Lydia moved across to the mantelpiece and dusted the photograph of Ernest with a comer of her flowered apron. He had been a very ordinary little man, but steady, her mother had said, and he had of course owned this detached house and on a corner too, which made it rather better than the neighbours’. There was also a bit of extra land at the side which Ernest had used to grow cabbages and potatoes. He had liked potatoes straight from the soil; small and translucent, he used to say, with the scent of nature in every bite. What nonsense he talked. She stood back from the photograph. Good, no dust.
She hadn’t missed him, and no, she didn’t feel that was a sin. As her mother had said, no woman liked a sweating body in her bed. Men were better dealing with wars, be
tter at being with other men. When they were home they interfered. And she’d been right. They spoilt their children, came between mothers and daughters. She looked again at the photograph. No, she didn’t miss Ernest because she had Helen.
Lydia turned and looked at the table. The best cloth was on, the white cotton covered by the white over-lace. Scones, sandwiches, but not those with egg yet because they smelt so. Lydia smoothed her hands down her apron and then touched her hair, looking in the wrought-iron mirror over the sideboard. Her grey hair was in place, her face powdered, but very lightly. She wished her eyes were not such a pale blue and her face was not quite so plump. She sucked in her cheeks. Perhaps she should have less jam on her scones. There was dust on the mirror frame and she licked her finger and ran it round the wrought-iron edge.

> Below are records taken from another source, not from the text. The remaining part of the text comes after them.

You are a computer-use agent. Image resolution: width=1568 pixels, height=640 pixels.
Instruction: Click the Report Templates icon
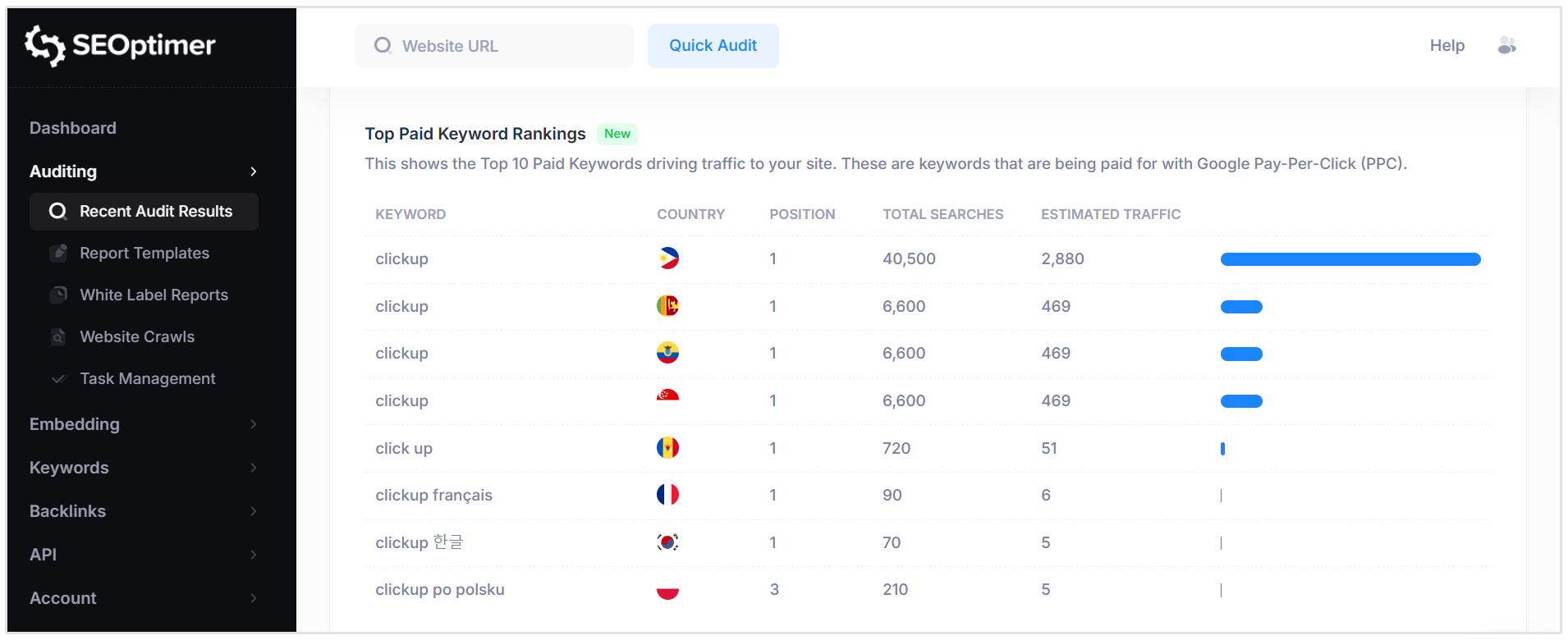(58, 253)
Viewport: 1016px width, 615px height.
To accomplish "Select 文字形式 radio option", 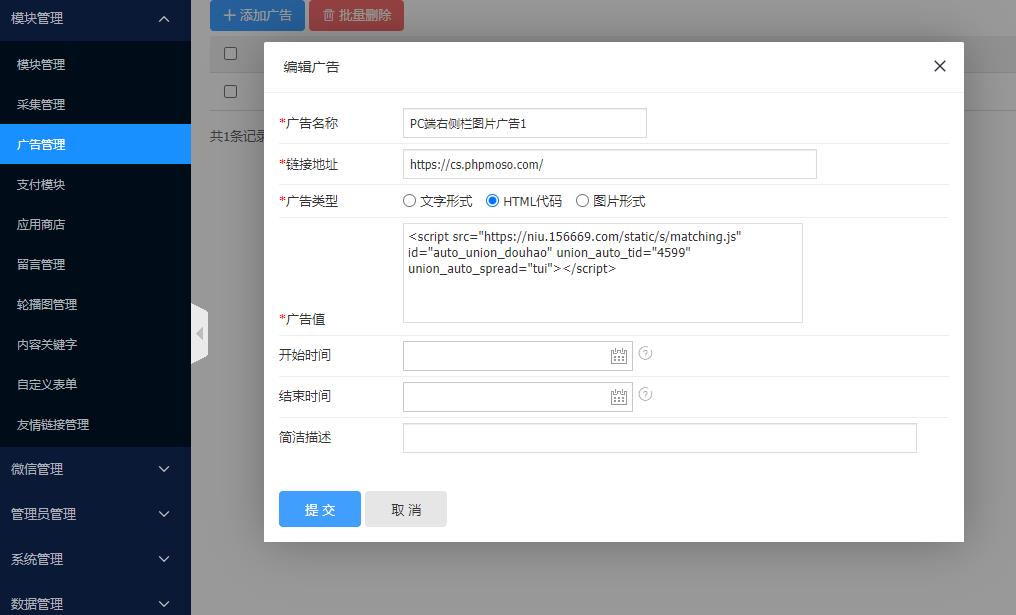I will [x=410, y=201].
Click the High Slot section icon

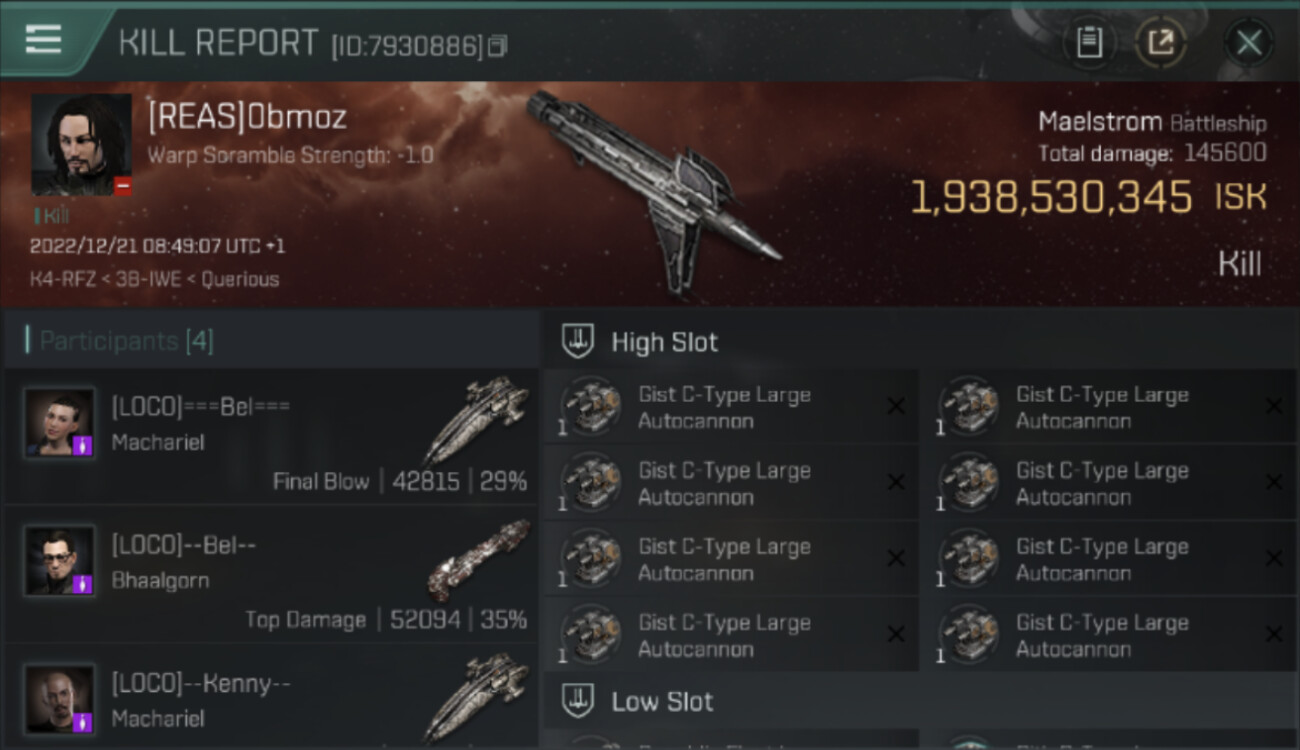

The clock in the hall chimed three-thirty and Lydia took her apron off, carrying it through to the kitchen, hanging it on the hook which Ernest had put up on the inside of the pantry door when he seemed a little better from the flu. And while he was doing that it had seemed sensible that he should just finish off the shelf for the new meat safe. He wouldn’t do the second one though; stubborn, yes stubborn. He had collapsed the next day.
She moved to the sink. Where was Helen and why had she invited this friend? The girl knew how she felt about the weekends. After all, the weekends were family times, they always had been and they always would be. It was lonely when she was away in London during the day. She was becoming a selfish girl again. Lydia picked up the dishcloth and polished the splash marks from the cold tap before looking up at the clock. She should be back from the station by now. She polished harder, pushing the rage down, pushing the fear of loneliness down. She did not want to think of the word that Helen had used, that had taken the breath from her body. Him, she had said. I will go to the station to meet him.